Monday, April 10, 2023

I sabotaged Myself

​I self sabotaged and I'm so disappointed in myself!  Why do I do these things?


In my last post I was so excited because I actually had lost 5 Pounds.  True, it was due to a stomach bug.  But seriously, I don’t look a gift horse in the mouth!   I was pumped because I was determined that I was going to make sure that I didn’t gain that hard won weight back!  I had a plan!  I planned my weekend and I was ready to see it through.   


I took a day off on Friday so that I could clean the house and get everything in line.  I was on the go all day!  I implemented my plan.  I prepared the food that I needed and I was doing great!   I was exhausted by the end of the day because I was literally on the go from 5AM until 7PM!    Zoe stayed in step with me all day…she was one tired puppy!


Saturday is where it went downhill.  I started the day with heading down the road to see my mom.  I started early and had my water with me.  I do intermittent fasting so I SHOULD have been good until I got home at 12-1!  I ran a few errands on the way there and I couldn’t get food out of my mind!   I wanted food….junk food!   Yeah, I ended up getting a McDonald’s breakfast meal.  (Bacon egg cheese bagel).   First of all…there was no way I was really hungry!  Second of all…McDonald’s?     In my mind I was thinking,  ‘all is not lost, I can not eat lunch and I’ll make up the difference’.  Ha!  Famous last words!   I ate lunch when I got home.  Of course I did!   Dinner was Five guys.  Seriously, one burger is my full daily allotment of calories!   Ohhh. And that healthy snack that I had prepared…it went out the window when we ended up picking up a cake from the store.  Of course I had cake!     Saturday was a bust!

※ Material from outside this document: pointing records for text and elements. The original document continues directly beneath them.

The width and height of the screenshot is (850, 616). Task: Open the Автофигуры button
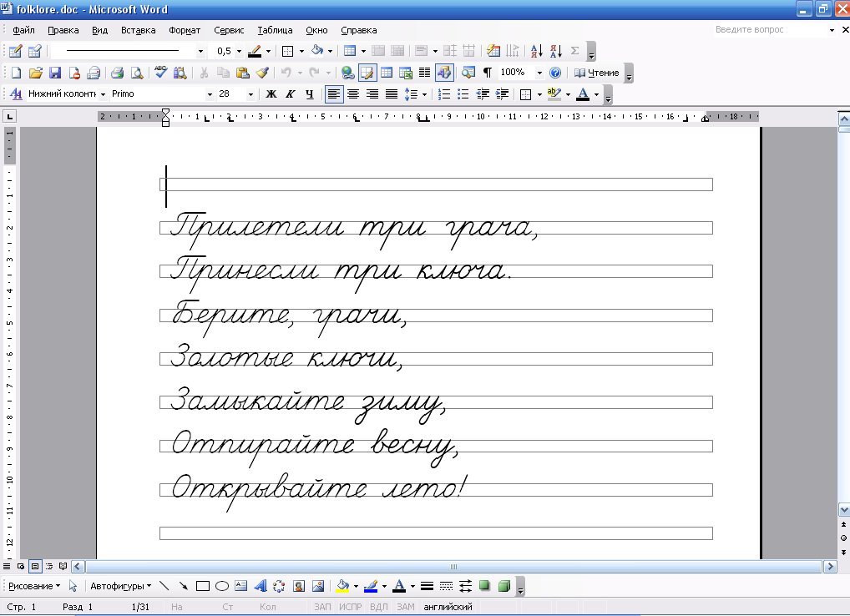[x=120, y=586]
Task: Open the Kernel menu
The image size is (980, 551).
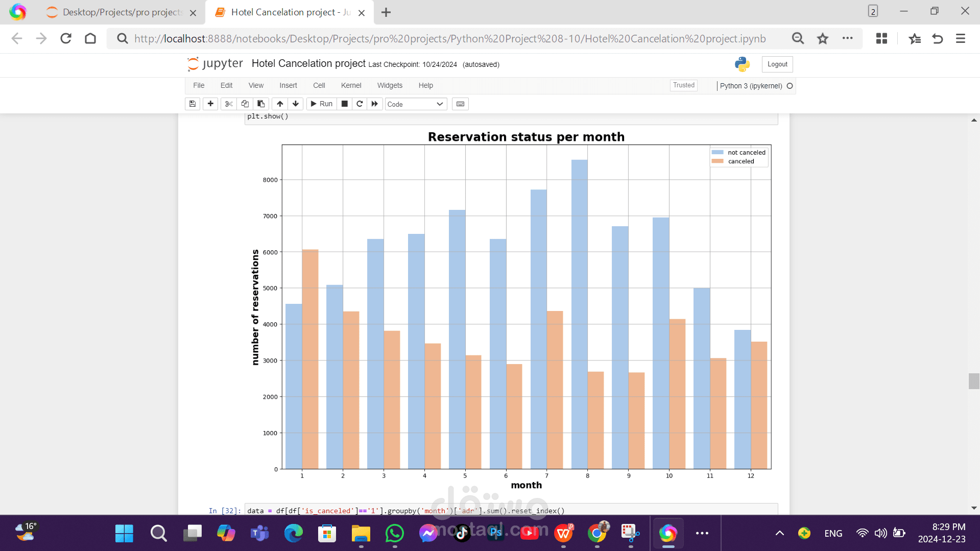Action: [x=351, y=85]
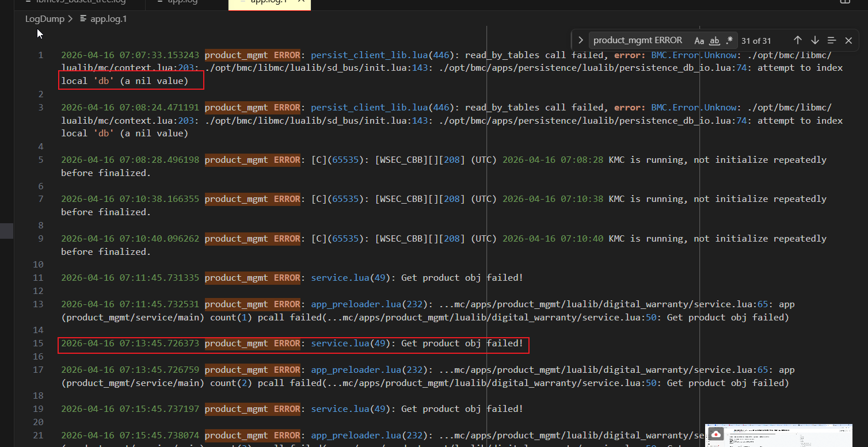Click the file icon in the app.log.1 breadcrumb
Screen dimensions: 868x447
click(x=83, y=18)
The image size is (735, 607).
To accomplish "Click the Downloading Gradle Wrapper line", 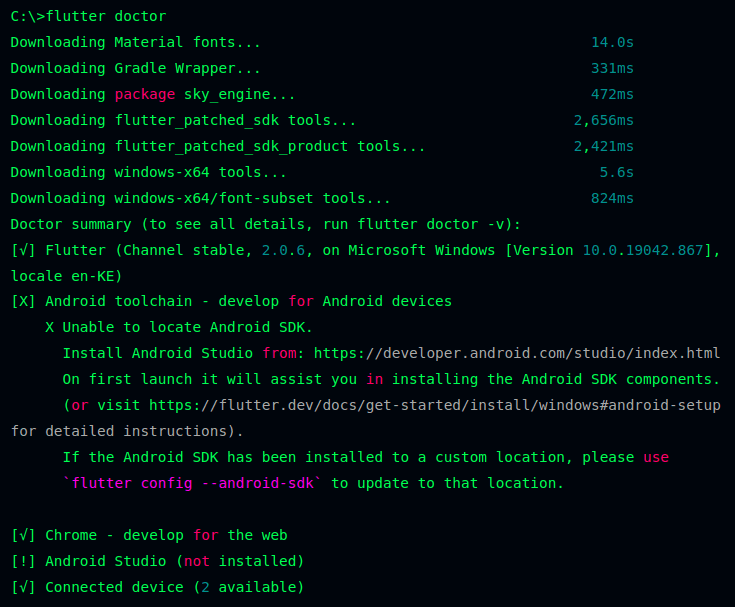I will 135,68.
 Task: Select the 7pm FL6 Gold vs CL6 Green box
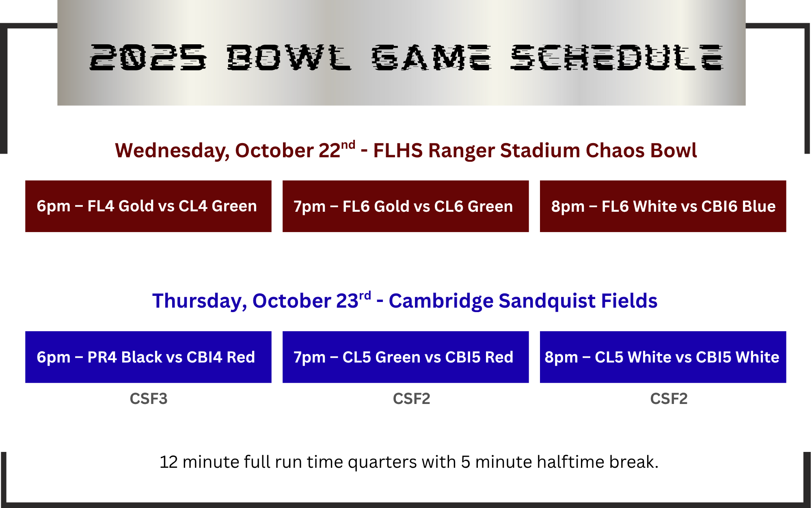coord(405,206)
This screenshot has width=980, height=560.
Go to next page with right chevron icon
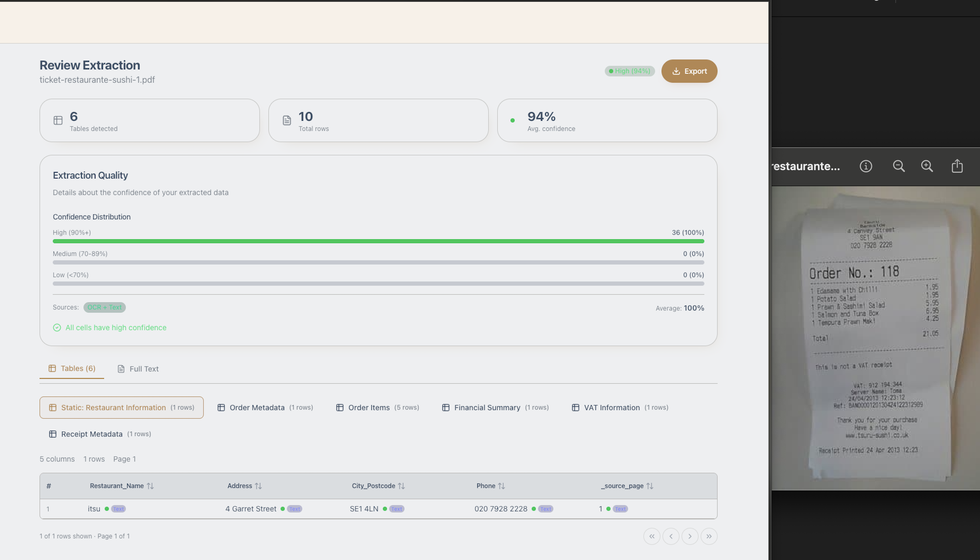point(690,536)
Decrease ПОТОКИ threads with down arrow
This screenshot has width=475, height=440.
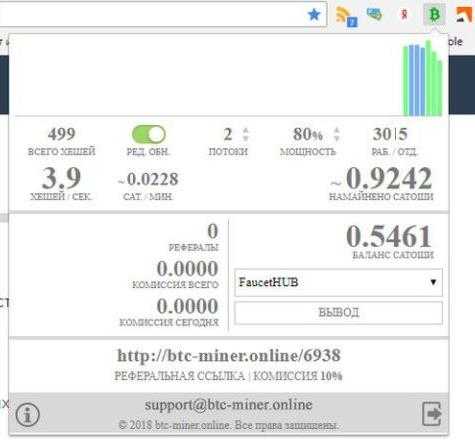(x=246, y=138)
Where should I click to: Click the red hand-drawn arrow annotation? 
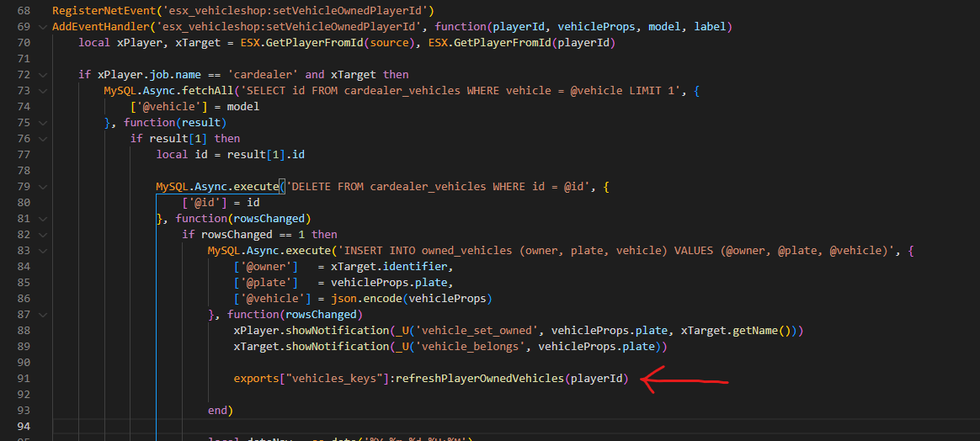(684, 380)
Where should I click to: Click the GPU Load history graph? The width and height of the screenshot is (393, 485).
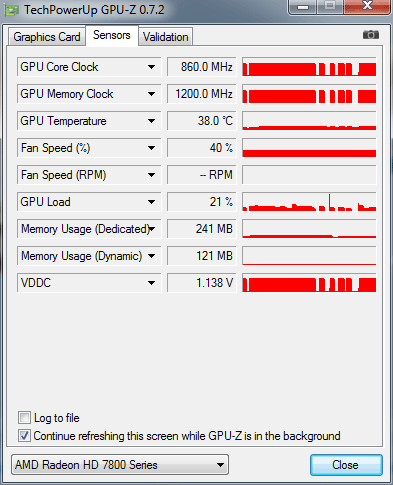309,202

Sunday was Easter.   I nibbled in the morning while I prepped.  I ate a full lunch.   And I was honestly stuffed when I was done.  I wasn’t hungry for dinner.  But did that stop me from having a ham salad sandwich and a piece of cake?  Of course it didn’t!

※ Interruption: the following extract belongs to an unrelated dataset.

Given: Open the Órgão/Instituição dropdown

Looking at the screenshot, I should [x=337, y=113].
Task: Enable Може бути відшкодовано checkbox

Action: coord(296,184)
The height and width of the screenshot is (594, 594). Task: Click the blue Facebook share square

  What is wrong with me????


The weekend was tiring!  I was on the go for pretty much every second …from sun up on Friday until sundown on Sunday.   I’m telling you…the pup mirrored my energy!



It’s Monday morning.  I recommenced exercise after my week off due to being sick.   My exercise and energy was totally lackluster.  I know it!  Mondays are typically more rough…so I’m not panicked.  


I have to tally up points for the first week of April for my points challenge.    It was definitely NOT the week I envisioned when I planned my challenge.  But that’s ok.  I wanted to plan a challenge that would allow me to compete against myself and NEVER feel like a failure!  Beating last weeks number SHOULD be easy this week!!!








3 comments:

Amy said...

In the keto groups I am in there is a common phrase used that I love "progress, not perfection." I think that this is life and we have to accept that not every day/meal/week will be ideal but what matters is that you see it as a side trip instead of a new journey. You are still on track, you just took a little nook in the woods that led away from the path you want to be on and now that you found your path again just keep looking forward. You will get there if you keep returning to the path no matter what little detours you take along the way.

Anonymous said...

What about just relaxing for maybe a week and see if it just happens naturally? You know what to do. Eat, track weigh. Pretty simple. And not for nothing, you and your hubby have been through so many stresses no wonder this has been hard for you!!

And let's not forget about working from home where food is easy to get to. All tough.

Give yourself some self love :) Don't you think you are worth that ? And don't forget LiFE isn't slowing down for you to get skinny. You don't know what lies the next day. I follow a guy who lost a ton of weight and he passed away on Christmas Eve of '22 . So all that and at the very young age he is no longer here. Live for today.

Just live for you and your husband and your puppy. I think if you drop all the contests and tracking and weighing and so on you might see that you'll be Ok.

Mrs Swan said...

I FEEL YOUR PAIN on the question of what is wrong with you. That is something I would have done as well.